Hormis quelques opérations bancaires qui pourraient – par hypothèse – être liées, le dossier ne recelait aucun indice concret permettant d’établir que le prévenu avait transféré de l’argent du compte de A______ sur les siens. Ainsi, à défaut d’indices objectifs, il n'était pas possible d’établir une prévention pénale suffisante à l’encontre de C______ de sorte qu’un acquittement apparaissait plus probable qu’une condamnation.

D. a. Dans son recours, A______ reproche au Ministère public la violation du principe in dubio pro duriore. Bien qu'aucun transfert direct n'ait eu lieu, il ressortait du dossier que plus de CHF 230'000.- avaient été retirés en espèces de ses comptes, parmi lesquels plus de CHF 118'000.- avaient très vraisemblablement par la suite été versés sur le compte de C______ dans les heures ou jours suivants. Les versements litigieux, en plus d'être rapprochés dans le temps, concernaient des montants similaires aux montants retirés de ses comptes. Il semblait très peu probable qu'autant de coïncidences soient survenues en l'espace de seulement quelques années.
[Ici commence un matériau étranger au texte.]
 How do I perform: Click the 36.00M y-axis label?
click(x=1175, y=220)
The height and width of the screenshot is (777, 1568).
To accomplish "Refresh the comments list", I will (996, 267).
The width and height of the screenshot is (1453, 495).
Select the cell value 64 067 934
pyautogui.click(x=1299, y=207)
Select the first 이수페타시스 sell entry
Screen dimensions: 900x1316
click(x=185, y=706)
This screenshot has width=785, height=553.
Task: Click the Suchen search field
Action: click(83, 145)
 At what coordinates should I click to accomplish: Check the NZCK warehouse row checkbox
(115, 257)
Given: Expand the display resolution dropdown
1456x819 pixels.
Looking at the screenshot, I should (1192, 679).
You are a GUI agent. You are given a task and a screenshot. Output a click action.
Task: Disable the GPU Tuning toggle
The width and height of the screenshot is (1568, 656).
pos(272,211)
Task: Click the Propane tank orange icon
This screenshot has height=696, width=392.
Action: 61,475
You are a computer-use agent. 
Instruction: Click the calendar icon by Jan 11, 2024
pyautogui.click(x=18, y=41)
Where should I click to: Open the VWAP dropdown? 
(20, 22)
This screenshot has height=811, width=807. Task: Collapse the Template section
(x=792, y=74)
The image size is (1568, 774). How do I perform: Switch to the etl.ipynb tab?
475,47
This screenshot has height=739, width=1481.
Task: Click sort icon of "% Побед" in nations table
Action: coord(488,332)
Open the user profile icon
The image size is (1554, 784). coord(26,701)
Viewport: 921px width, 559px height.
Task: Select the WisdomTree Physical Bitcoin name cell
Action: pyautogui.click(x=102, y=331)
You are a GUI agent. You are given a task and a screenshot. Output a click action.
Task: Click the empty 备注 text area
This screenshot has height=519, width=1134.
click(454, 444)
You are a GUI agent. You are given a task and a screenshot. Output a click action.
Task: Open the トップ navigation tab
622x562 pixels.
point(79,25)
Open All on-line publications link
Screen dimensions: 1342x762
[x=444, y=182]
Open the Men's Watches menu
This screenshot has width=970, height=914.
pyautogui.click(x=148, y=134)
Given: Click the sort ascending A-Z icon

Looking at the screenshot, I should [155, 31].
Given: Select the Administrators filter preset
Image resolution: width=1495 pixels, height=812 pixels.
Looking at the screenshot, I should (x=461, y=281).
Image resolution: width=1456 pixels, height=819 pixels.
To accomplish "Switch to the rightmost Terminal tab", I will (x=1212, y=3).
Les déclarations de C______ étaient dépourvues de toute crédibilité et ne permettaient pas de lever le voile sur la provenance des sommes importantes en espèces. Son fils n'avait pas confirmé ses déclarations et le total des montants crédités chaque année sur ses comptes bancaires excédait largement les revenus déclarés à l'administration fiscale et les produits d'exploitation réalisés par AA_____. En outre, une très grande partie des retraits en espèces du compte de A______ avait été effectuée à J______, le lieu de domicile de C______; l'intéressée, vivant à ce moment-là à H______, n'avait aucune raison de se rendre à J______ pour y retirer de l'argent.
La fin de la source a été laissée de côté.